This document describes the scoring model used in this repository to suggest candidate clade breakpoints on a phylogenetic tree, and how those suggestions translate into new-clade labels in Auspice/Nextstrain JSON output.

If you only want to run the workflow, start with the main README.md. If you are tuning parameters or interpreting score outputs, read this file.


Overview

The algorithm is designed to be run repeatedly as datasets grow. It is not meant to find a globally optimal partition of an unlabeled tree, but to identify new groups that have become large, diverged, and/or mutation-defined enough to justify a clade designation.

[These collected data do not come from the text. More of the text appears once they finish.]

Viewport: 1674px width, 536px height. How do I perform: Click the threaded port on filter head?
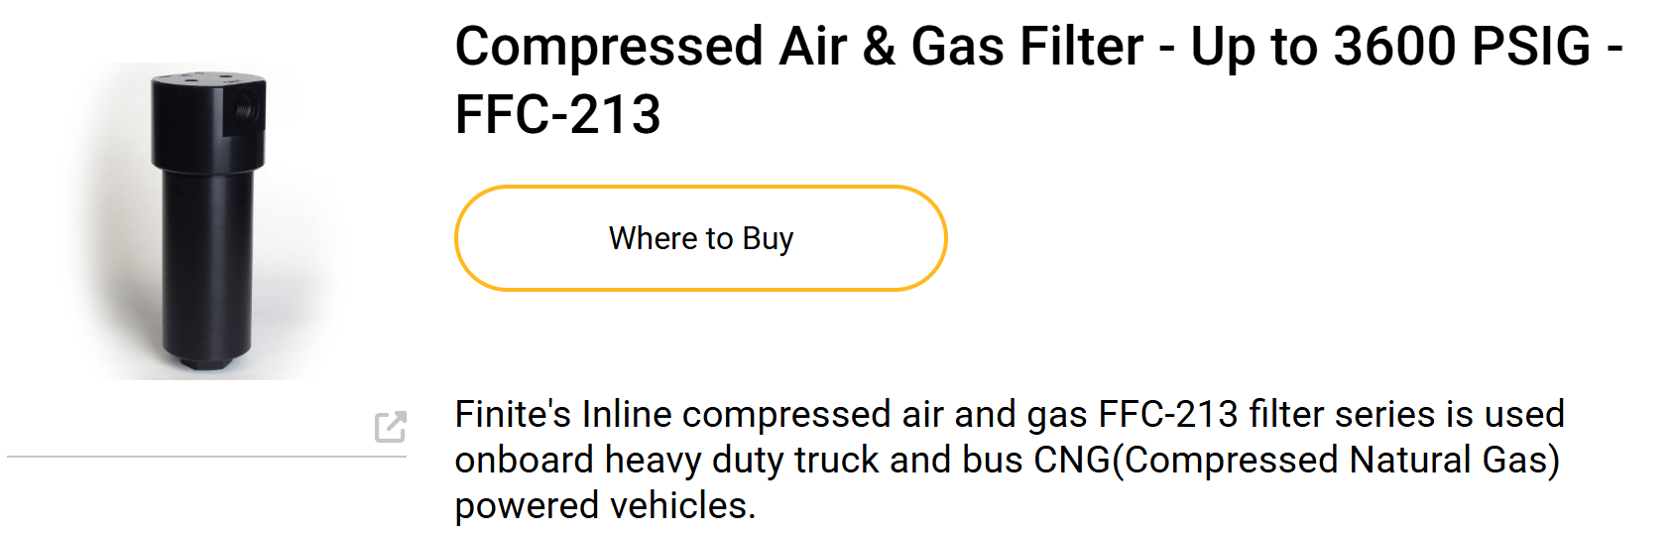[x=246, y=107]
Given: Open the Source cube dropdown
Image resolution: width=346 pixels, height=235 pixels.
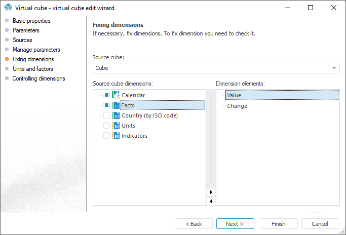Looking at the screenshot, I should 334,68.
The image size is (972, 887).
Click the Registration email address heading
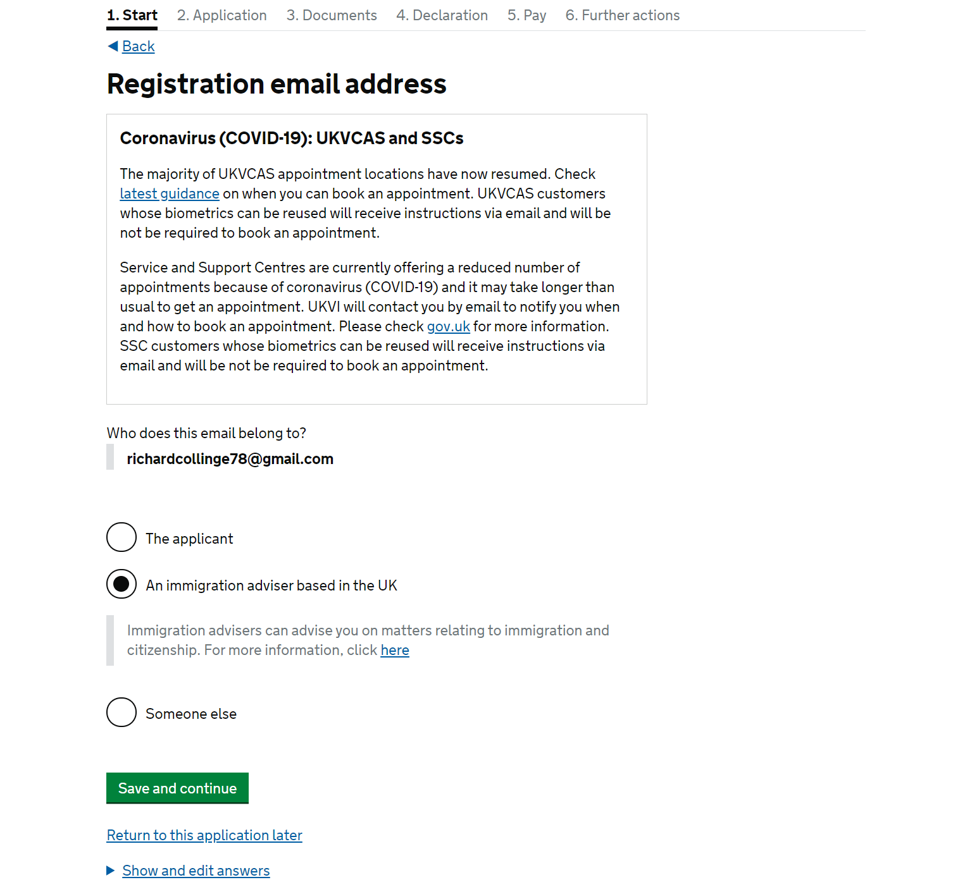(277, 84)
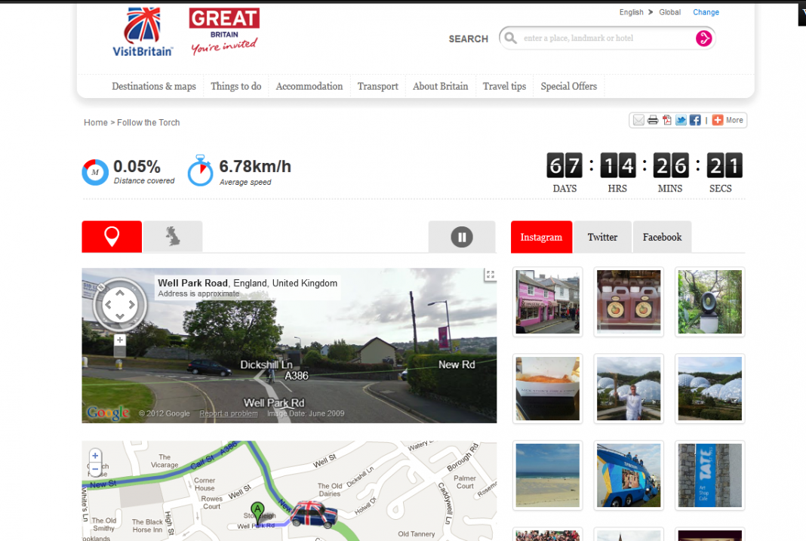Go to the Home breadcrumb link
Viewport: 806px width, 541px height.
click(95, 122)
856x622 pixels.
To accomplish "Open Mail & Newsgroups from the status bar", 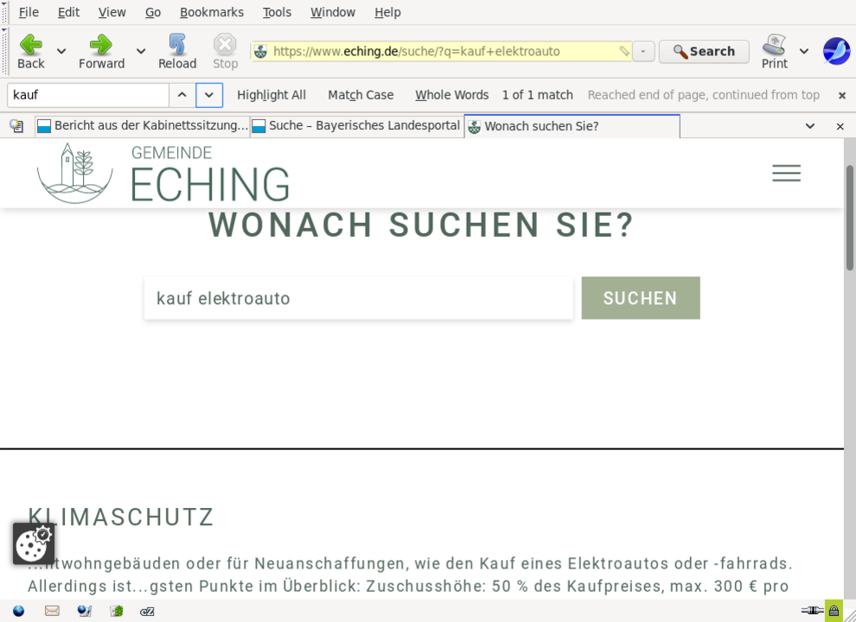I will click(x=52, y=611).
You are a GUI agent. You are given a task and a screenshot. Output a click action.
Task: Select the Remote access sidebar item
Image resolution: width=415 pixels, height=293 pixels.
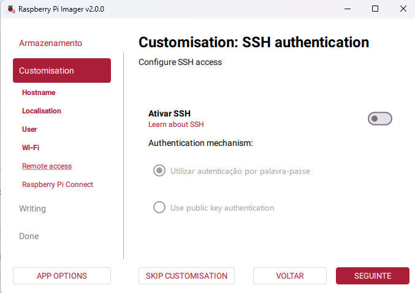click(x=47, y=166)
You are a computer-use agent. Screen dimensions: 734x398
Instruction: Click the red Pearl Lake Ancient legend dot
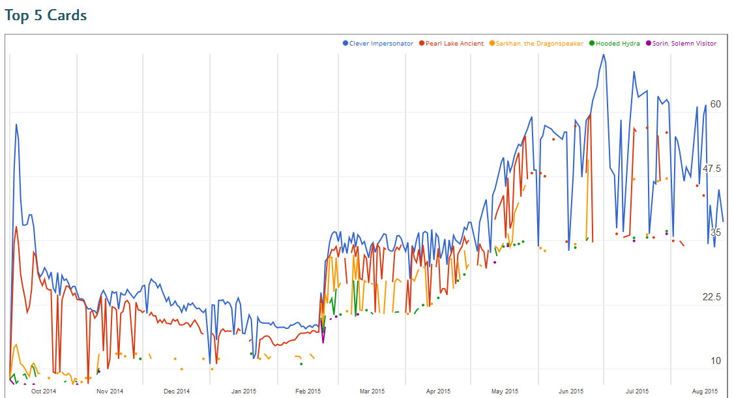click(x=422, y=44)
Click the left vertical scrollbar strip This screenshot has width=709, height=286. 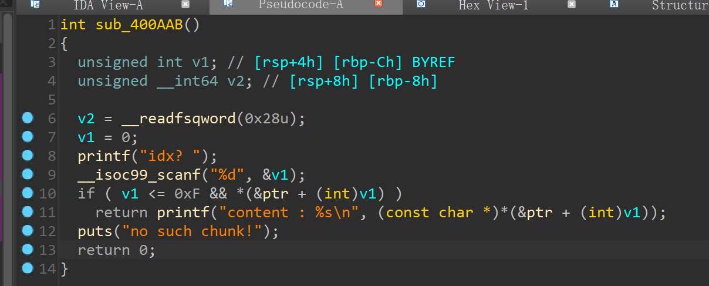point(7,147)
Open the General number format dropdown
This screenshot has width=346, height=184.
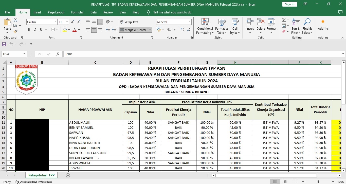tap(190, 22)
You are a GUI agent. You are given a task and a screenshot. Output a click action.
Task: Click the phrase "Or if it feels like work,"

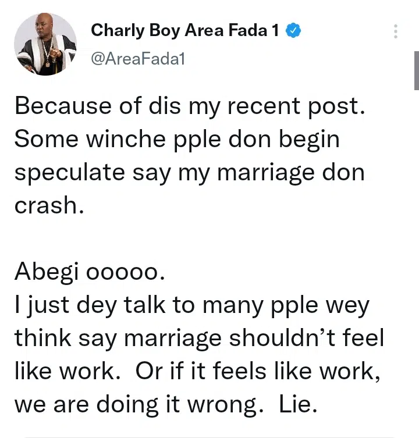click(258, 372)
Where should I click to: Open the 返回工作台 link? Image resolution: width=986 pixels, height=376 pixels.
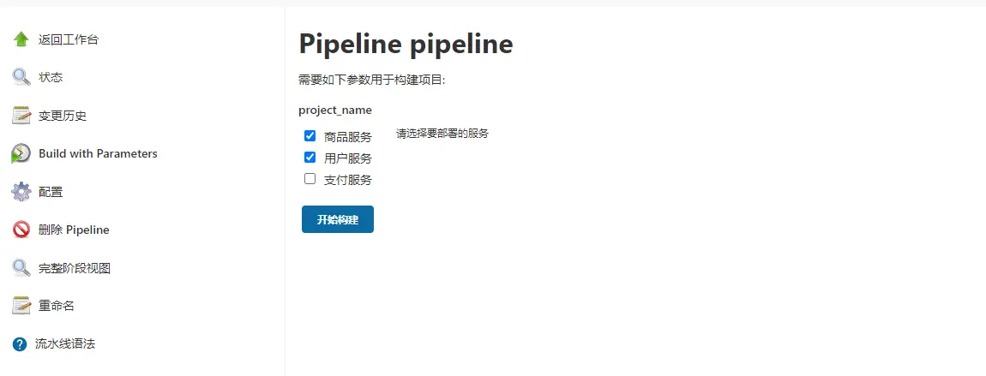pos(69,39)

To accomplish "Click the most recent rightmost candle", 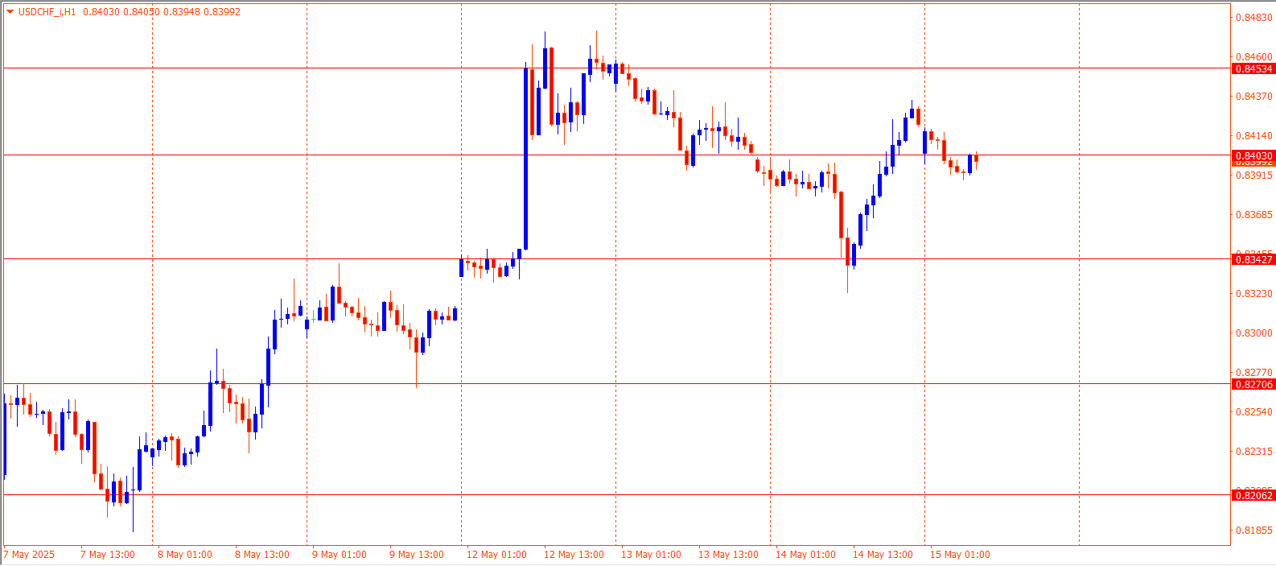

At a high level, for every node/branch we compute three components:

  1. Bushiness / growth signal (bushiness_raw, normalized bushiness)
  2. Branch mutation score (branch_score) based on weighted AA substitutions
  3. Divergence contribution (div_score) based on divergence since the last clade breakpoint

These are combined into a total score (score) and compared to a cutoff. If the cutoff is exceeded (and a minimum size is met), the branch is marked as a new clade breakpoint and the subtree is assigned a new hierarchical clade ID which is then converted to a human-friendly name.


Input assumptions

The algorithm operates on a Nextstrain Auspice JSON export (typically via augur export) and expects:

  • tree with children, node_attrs, branch_attrs
  • branch_attrs.mutations:
    • must include nuc for branch-length proxy used in bushiness
    • should include one or more translated CDS keys (e.g. VP1) to score amino-acid mutations
  • node_attrs.num_date.value for time-filtering ("alive" tips) if available
  • an existing clade label present in node_attrs[clade_key].value (or the workflow can insert a dummy clade)

Definitions

Terminal vs non-terminal nodes

  • Terminal node: no children
  • Non-terminal node: has one or more children

The implementation uses these distinctions for recursive traversal and for defining bushiness base cases.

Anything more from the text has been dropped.